Il 6 agosto 1588 l’Armada Invencible gettò l’ancora al largo di Calais per imbarcare l’esercito (le truppe di Alessandro Farnese non erano riuscite ad arrivare al punto d’incontro). La notte del 7 agosto 1588, 8 navi incendiarie inglesi vennero lanciate contro i legni spagnoli che, presi alla sprovvista, dovettero disperdersi lasciando agli inglesi gioco facile per un attacco. La battaglia che ne seguì, nota come Battaglia di Gravelinga dell’8 agosto 1588, si combatté a distanza ravvicinata e fu disastrosa per gli spagnoli che persero tre galeoni e furono costretti a ritirarsi nella Manica. L’armata spagnola non era stata realmente battuta sul mare, pur avendo subito danni pesanti e perdite dolorose, aveva però perso la speranza di sconfiggere gli inglesi, manovrava ormai a fatica e avrebbe dovuto aprirsi la strada combattendo per raggiungere le coste dei Paesi Bassi. Decise quindi di desistere dall’impresa e cercò faticosamente di riorganizzarsi.
Ormai il tentativo di imbarcare le truppe con la conseguente invasione era fallito, così i galeoni spagnoli cercarono di ritornare in patria ma a causa dei venti contrari decisero di puntare verso nord, navigando tra gli arcipelaghi delle Orcadi e delle Shetland per poi dirigersi a sud veleggiando ad ovest dell’Irlanda. Gli inglesi, che in un primo momento avevano inseguito il nemico, lo lasciarono poi andare tranquillamente, sebbene consapevoli che sarebbe tornato.

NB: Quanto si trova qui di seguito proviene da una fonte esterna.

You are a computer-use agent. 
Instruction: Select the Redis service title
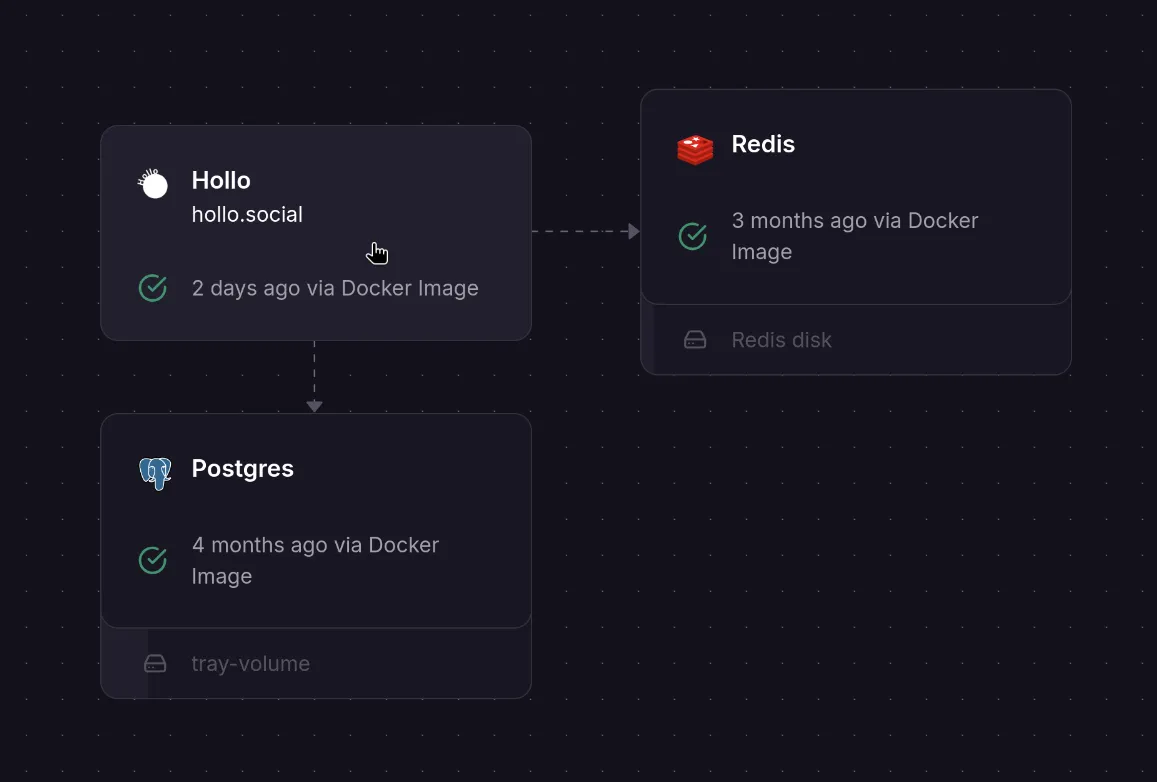763,144
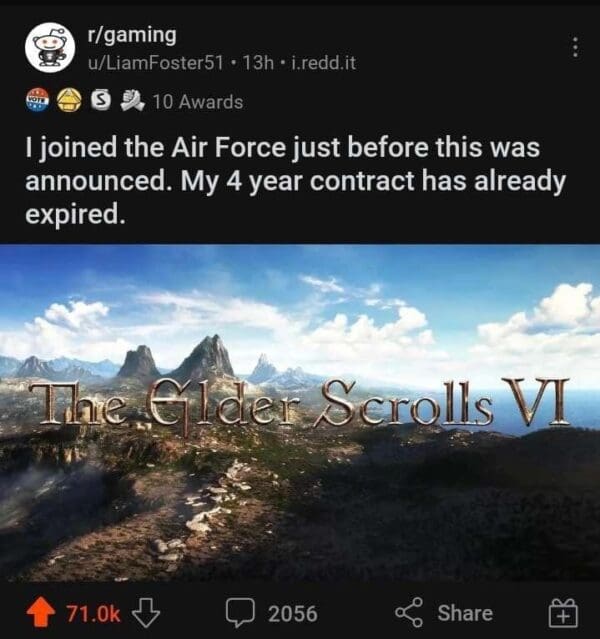Upvote the post with the orange arrow
The width and height of the screenshot is (600, 639).
(41, 612)
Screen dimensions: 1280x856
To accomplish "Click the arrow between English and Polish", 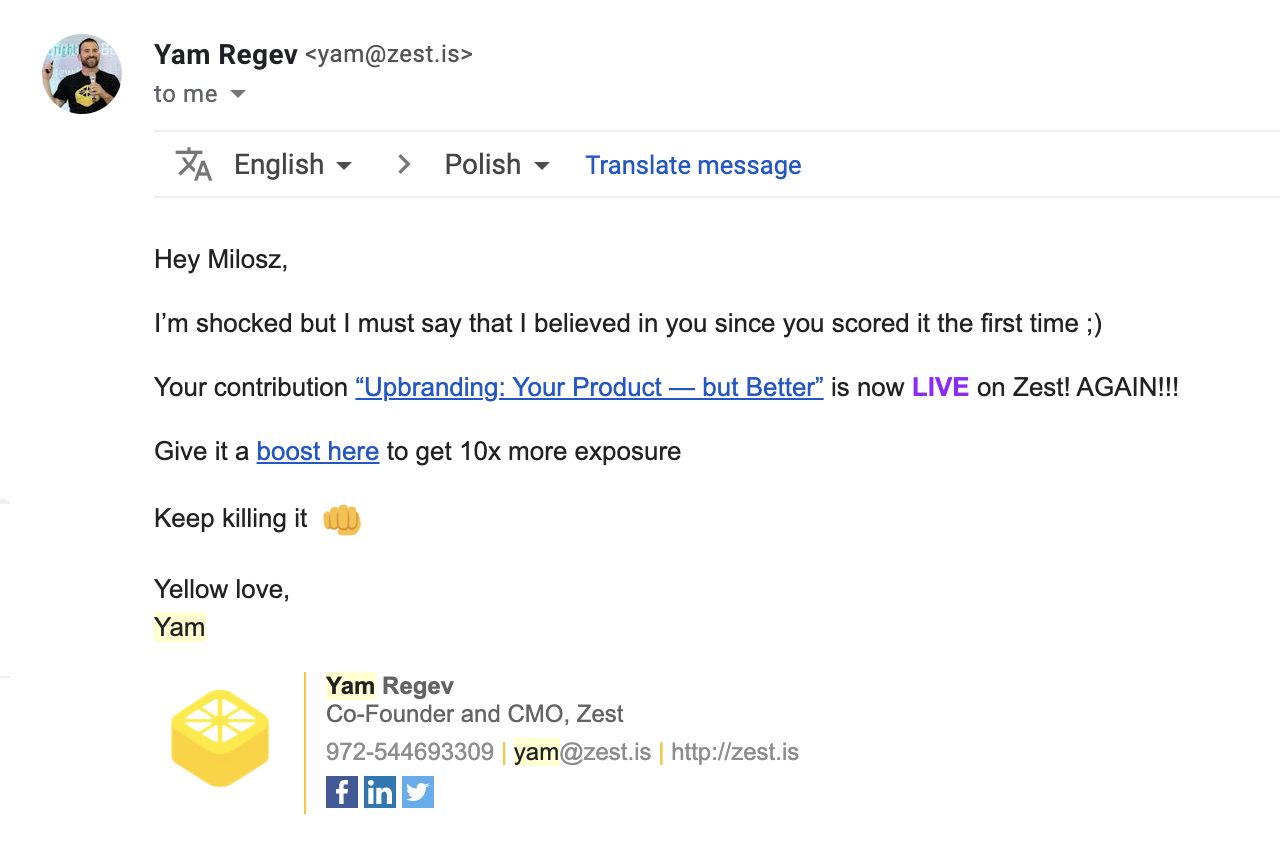I will click(x=404, y=164).
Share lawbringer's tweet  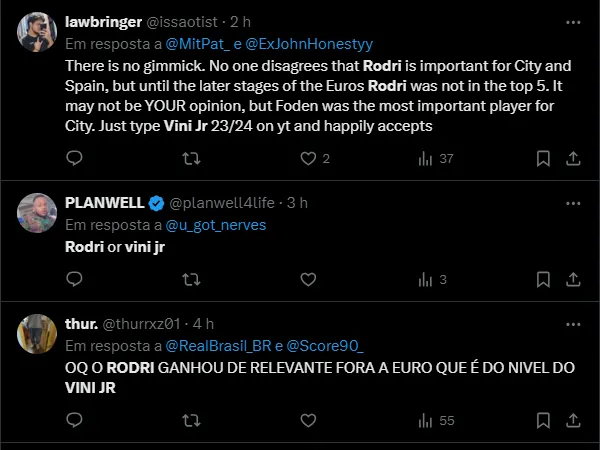[574, 158]
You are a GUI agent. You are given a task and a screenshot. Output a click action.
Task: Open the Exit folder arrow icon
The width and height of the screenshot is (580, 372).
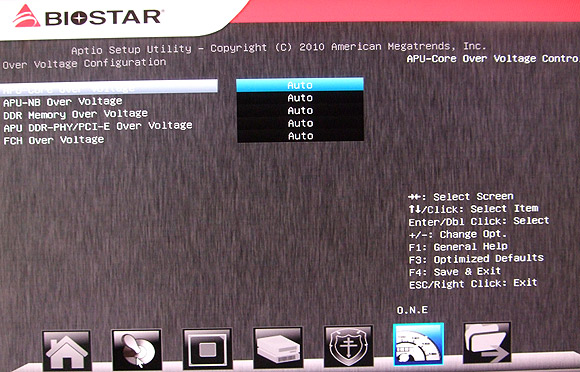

Il 10 agosto 1588 la flotta inglese si avvicinò per tentare un attacco alle navi spagnole rimaste attardate, ma Medina Sidonia riuscì a ricompattare le sue squadre e si preparò a dar nuovamente battaglia, cui gli inglesi tuttavia preferirono sottrarsi e quindi, dopo un fiacco scambio di cannonate, le due flotte si separarono definitivamente. Ma un’incredibile serie di tre violentissime tempeste si abbatté sugli spagnoli. La prima li sorprese il 12 agosto, al largo delle Isole Orcadi e presso le Isole Shetland; la seconda il 12 settembre al largo delle coste irlandesi; seguita dopo pochi giorni da una terza al largo delle coste del Connacht (sempre in Irlanda). Delle 138 navi con 24.000 uomini che erano salpate da Lisbona, 45 imbarcazioni e 10.000 uomini andarono perduti. La grande impresa di Filippo II sfumò e lo stesso re cattolico pensò che Dio proteggeva i protestanti e puniva coloro che credevano in lui. Grazie a questo importantissimo successo, l’Inghilterra della regina eretica e anti-spagnola Elisabetta I affermò il proprio dominio sui mari del nord e inflisse una battuta d’arresto al tentativo spagnolo di egemonia sullo scacchiere europeo. La Spagna continuò però la sua guerra navale contro l’Inghilterra, riuscendo anche a ottenere alcuni importanti successi (come nelle campagne delle isole Azzorre); altre flotte spagnole operarono nella Manica nei decenni seguenti.